Please quote the material word for word, starting at the line that contains "Click the word" and ending at the end of the material, with both ends included. Leave the pictures out of your answer.

[START Material shown]

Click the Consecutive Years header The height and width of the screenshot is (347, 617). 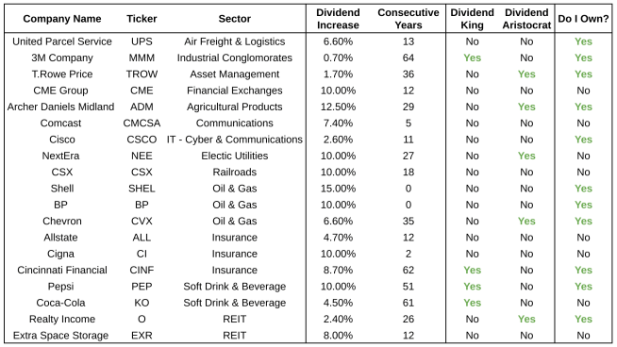point(409,19)
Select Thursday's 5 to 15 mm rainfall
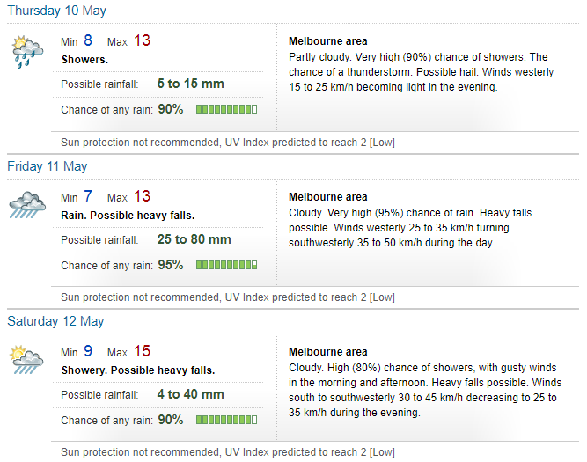Screen dimensions: 587x462 click(191, 84)
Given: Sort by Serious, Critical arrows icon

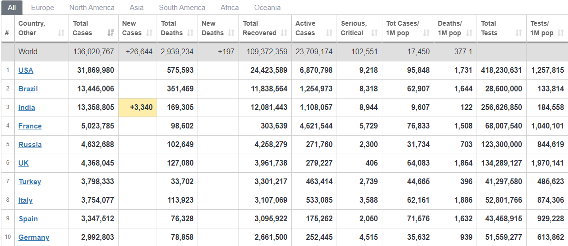Looking at the screenshot, I should [375, 33].
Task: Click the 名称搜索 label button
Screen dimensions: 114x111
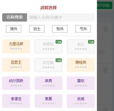Action: coord(15,17)
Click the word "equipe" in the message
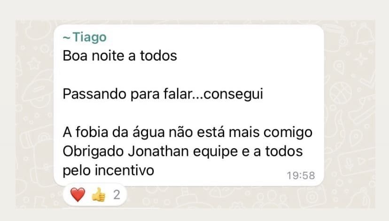This screenshot has width=389, height=221. (x=215, y=152)
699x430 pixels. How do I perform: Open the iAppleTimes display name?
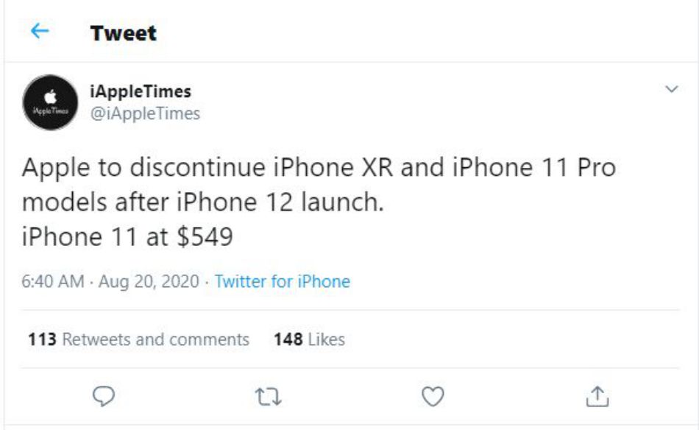tap(141, 91)
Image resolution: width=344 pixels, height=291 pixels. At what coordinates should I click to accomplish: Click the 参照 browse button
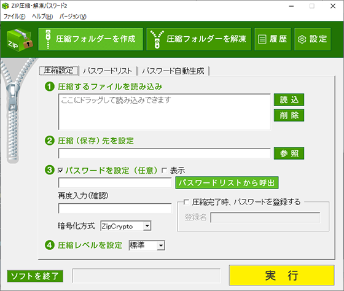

[END Material shown]

▶ In response
Click the word "equipe" in the message
This screenshot has width=389, height=221. (x=215, y=152)
699x430 pixels. How do I perform: Open the iAppleTimes display name?
tap(141, 91)
Image resolution: width=344 pixels, height=291 pixels. At what coordinates should I click to accomplish: Click the 参照 browse button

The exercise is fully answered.